We do not undertake any obligation to update or revise any forward-looking statements, whether as a result of new information, future events or otherwise, except as may be required under applicable securities laws.
Non-GAAP Financial Measures
In addition to the financial measures prepared in accordance with generally accepted accounting principles in
EBITDA, Adjusted EBITDA, Free Cash Flow, Unlevered Free Cash Flow and Adjusted Cash Conversion Ratio are supplemental measures of MultiPlan’s performance that are not required by or presented in accordance with GAAP. These measures are not measurements of our financial or operating performance under GAAP, have limitations as analytical tools and should not be considered in isolation or as an alternative to net income, cash flows or any other measures of performance prepared in accordance with GAAP.

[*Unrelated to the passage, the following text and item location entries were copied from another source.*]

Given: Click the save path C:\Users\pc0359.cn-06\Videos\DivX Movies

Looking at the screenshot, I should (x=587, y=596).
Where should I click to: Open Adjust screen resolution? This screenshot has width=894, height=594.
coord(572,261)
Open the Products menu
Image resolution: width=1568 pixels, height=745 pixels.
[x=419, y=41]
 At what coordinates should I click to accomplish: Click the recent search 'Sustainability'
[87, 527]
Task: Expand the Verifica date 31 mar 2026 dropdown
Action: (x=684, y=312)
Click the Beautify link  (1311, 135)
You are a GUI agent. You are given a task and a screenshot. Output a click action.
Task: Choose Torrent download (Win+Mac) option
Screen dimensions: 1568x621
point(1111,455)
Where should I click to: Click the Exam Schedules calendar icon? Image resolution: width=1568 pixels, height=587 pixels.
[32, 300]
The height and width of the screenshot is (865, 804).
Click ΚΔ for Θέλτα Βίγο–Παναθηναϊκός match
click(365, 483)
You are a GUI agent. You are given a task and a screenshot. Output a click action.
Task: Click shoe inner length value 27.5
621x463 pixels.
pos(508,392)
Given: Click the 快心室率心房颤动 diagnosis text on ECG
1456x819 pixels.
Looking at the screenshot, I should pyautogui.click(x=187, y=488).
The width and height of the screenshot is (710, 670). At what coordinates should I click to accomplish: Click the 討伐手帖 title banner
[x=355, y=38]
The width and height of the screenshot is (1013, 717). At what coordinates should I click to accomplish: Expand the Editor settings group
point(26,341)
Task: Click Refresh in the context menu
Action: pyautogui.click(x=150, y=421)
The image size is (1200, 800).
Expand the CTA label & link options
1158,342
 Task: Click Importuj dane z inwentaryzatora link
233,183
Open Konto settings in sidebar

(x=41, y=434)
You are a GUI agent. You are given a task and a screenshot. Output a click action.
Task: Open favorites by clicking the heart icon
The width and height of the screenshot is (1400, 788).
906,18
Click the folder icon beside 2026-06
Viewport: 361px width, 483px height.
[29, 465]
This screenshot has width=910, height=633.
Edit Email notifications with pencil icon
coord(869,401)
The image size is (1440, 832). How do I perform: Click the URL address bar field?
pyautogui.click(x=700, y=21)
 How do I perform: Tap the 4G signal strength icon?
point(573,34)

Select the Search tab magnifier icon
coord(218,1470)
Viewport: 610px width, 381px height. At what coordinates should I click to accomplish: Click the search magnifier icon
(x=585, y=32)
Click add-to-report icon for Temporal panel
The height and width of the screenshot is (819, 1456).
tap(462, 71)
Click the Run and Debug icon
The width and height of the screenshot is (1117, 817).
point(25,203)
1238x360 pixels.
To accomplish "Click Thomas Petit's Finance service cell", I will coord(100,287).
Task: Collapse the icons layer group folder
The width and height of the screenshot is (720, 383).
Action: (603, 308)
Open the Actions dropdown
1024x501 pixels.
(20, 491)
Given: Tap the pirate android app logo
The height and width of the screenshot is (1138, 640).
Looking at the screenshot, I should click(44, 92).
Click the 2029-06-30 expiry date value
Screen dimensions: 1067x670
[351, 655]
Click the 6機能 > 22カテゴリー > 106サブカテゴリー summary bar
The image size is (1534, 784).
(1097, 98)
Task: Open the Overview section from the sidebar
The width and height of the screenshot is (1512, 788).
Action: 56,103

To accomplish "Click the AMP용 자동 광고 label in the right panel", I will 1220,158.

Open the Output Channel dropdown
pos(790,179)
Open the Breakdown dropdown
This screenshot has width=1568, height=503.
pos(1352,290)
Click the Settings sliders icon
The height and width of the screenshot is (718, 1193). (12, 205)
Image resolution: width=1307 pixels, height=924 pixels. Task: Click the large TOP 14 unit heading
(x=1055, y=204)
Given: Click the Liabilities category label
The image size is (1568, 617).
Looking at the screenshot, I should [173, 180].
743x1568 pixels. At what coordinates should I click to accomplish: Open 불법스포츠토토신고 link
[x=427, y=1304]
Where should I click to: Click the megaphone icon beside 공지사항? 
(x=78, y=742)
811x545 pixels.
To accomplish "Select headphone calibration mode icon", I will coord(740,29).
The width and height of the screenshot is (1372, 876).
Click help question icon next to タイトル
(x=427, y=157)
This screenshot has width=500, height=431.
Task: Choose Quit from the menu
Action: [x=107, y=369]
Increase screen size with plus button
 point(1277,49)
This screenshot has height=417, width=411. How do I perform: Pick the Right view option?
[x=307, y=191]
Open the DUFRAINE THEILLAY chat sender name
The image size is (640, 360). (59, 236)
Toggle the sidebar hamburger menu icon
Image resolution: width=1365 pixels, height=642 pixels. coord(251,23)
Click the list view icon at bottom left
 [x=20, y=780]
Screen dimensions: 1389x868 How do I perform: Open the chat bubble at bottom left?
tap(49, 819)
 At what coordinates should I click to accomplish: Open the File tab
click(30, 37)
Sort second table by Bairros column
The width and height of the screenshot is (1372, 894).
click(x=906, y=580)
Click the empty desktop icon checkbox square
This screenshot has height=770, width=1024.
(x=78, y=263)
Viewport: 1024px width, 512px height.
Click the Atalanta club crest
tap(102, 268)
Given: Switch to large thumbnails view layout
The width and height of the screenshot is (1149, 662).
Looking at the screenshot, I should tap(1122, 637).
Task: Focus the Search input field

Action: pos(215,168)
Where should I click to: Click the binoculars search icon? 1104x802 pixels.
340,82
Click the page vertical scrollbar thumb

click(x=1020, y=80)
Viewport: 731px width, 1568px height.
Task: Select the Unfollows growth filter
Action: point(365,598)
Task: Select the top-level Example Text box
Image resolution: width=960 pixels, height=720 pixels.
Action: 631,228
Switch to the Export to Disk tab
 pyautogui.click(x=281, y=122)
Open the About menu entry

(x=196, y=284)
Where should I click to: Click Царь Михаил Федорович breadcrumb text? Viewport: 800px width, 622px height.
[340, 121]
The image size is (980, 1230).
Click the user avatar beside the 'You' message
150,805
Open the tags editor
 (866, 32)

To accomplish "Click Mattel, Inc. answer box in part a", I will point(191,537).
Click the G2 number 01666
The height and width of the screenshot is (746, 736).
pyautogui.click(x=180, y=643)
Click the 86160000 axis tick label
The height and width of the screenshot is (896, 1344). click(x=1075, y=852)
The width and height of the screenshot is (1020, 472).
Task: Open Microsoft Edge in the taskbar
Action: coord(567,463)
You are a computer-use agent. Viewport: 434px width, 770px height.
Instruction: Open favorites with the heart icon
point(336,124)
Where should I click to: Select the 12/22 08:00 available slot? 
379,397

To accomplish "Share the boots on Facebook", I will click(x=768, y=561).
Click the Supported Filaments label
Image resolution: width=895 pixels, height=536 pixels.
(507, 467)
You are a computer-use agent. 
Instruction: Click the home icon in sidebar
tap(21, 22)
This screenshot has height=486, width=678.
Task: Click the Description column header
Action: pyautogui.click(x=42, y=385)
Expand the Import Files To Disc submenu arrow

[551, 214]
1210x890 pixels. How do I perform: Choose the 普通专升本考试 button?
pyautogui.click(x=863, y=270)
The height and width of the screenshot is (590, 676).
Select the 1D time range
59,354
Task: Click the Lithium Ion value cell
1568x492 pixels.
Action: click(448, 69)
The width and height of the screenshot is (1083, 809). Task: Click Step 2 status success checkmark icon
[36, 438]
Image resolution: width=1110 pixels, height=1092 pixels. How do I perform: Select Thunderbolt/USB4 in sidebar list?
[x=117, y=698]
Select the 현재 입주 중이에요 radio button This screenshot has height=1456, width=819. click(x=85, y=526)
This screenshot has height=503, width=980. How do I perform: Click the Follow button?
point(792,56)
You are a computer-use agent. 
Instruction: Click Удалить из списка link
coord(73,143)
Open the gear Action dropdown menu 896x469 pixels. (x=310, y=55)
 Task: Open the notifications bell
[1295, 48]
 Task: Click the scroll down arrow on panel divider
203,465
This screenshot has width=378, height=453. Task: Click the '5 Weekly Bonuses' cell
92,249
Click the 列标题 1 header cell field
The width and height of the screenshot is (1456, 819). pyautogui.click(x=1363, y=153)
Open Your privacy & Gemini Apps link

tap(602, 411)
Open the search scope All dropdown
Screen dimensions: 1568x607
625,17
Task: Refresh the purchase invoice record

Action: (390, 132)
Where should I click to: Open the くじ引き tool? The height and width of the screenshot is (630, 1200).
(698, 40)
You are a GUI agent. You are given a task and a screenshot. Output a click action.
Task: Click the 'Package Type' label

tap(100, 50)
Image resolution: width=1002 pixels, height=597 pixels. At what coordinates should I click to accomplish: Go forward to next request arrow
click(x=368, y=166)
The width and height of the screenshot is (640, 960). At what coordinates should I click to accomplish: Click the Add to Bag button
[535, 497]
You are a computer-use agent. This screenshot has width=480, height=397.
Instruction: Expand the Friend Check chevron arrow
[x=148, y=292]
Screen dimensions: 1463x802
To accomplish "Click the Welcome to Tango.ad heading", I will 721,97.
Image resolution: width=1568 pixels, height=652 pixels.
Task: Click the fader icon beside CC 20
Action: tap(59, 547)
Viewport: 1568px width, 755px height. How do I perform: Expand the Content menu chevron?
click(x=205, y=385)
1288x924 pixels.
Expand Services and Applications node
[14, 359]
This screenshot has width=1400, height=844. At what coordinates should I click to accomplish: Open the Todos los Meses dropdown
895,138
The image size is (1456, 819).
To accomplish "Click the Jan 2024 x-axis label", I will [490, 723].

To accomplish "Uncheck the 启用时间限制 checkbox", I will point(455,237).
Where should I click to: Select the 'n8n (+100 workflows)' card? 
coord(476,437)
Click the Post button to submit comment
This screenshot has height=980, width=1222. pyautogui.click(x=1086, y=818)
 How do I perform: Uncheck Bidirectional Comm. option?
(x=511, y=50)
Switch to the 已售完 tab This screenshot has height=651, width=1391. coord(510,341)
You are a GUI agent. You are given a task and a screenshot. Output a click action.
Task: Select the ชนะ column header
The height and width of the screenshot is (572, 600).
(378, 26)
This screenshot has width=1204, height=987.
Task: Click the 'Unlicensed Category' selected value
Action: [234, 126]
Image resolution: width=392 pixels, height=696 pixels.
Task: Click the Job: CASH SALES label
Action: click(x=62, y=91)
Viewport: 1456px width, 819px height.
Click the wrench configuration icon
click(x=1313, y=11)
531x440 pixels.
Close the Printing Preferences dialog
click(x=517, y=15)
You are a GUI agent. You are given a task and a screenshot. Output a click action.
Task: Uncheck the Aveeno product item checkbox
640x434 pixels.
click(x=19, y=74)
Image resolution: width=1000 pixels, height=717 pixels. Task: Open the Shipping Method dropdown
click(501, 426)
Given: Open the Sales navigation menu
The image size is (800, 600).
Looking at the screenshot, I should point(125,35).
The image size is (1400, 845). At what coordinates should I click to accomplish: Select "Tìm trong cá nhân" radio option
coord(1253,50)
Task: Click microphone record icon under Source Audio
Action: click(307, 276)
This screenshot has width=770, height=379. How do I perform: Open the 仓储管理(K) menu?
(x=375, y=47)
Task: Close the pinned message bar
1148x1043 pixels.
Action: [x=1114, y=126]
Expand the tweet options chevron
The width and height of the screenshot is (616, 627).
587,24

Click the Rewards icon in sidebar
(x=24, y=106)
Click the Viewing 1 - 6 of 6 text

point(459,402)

EBITDA represents net income before interest expense, interest income, income tax provision, depreciation, amortization of intangible assets, and non-income taxes. Adjusted EBITDA is EBITDA as further adjusted by certain items as described in the table below.
In addition, in evaluating EBITDA and Adjusted EBITDA you should be aware that, in the future, we may incur expenses similar to the adjustments in the presentation of EBITDA and Adjusted EBITDA. The presentation of EBITDA and Adjusted EBITDA should not be construed as an inference that our future results will be unaffected by unusual or non-recurring items. The calculations of EBITDA and Adjusted EBITDA may not be comparable to similarly titled measures reported by other companies. Based on our industry and debt financing experience, we believe that EBITDA and Adjusted EBITDA are customarily used by investors, analysts and other interested parties to provide useful information regarding a company’s ability to service and/or incur indebtedness.
We also believe that Adjusted EBITDA is useful to investors and analysts in assessing our operating performance during the periods these charges were incurred on a consistent basis with the periods during which these charges were not incurred. Both EBITDA and Adjusted EBITDA have limitations as analytical tools, and you should not consider either in isolation, or as a substitute for analysis of our results as reported under GAAP. Some of the limitations are:
- EBITDA and Adjusted EBITDA do not reflect changes in, or cash requirements for, our working capital needs;
- EBITDA and Adjusted EBITDA do not reflect interest expense, or the cash requirements necessary to service interest or principal payments on our debt;
- EBITDA and Adjusted EBITDA do not reflect our tax expense or the cash requirements to pay our taxes; and
- Although depreciation and amortization are non-cash charges, the tangible assets being depreciated will often have to be replaced in the future, and EBITDA and Adjusted EBITDA do not reflect any cash requirements for such replacements.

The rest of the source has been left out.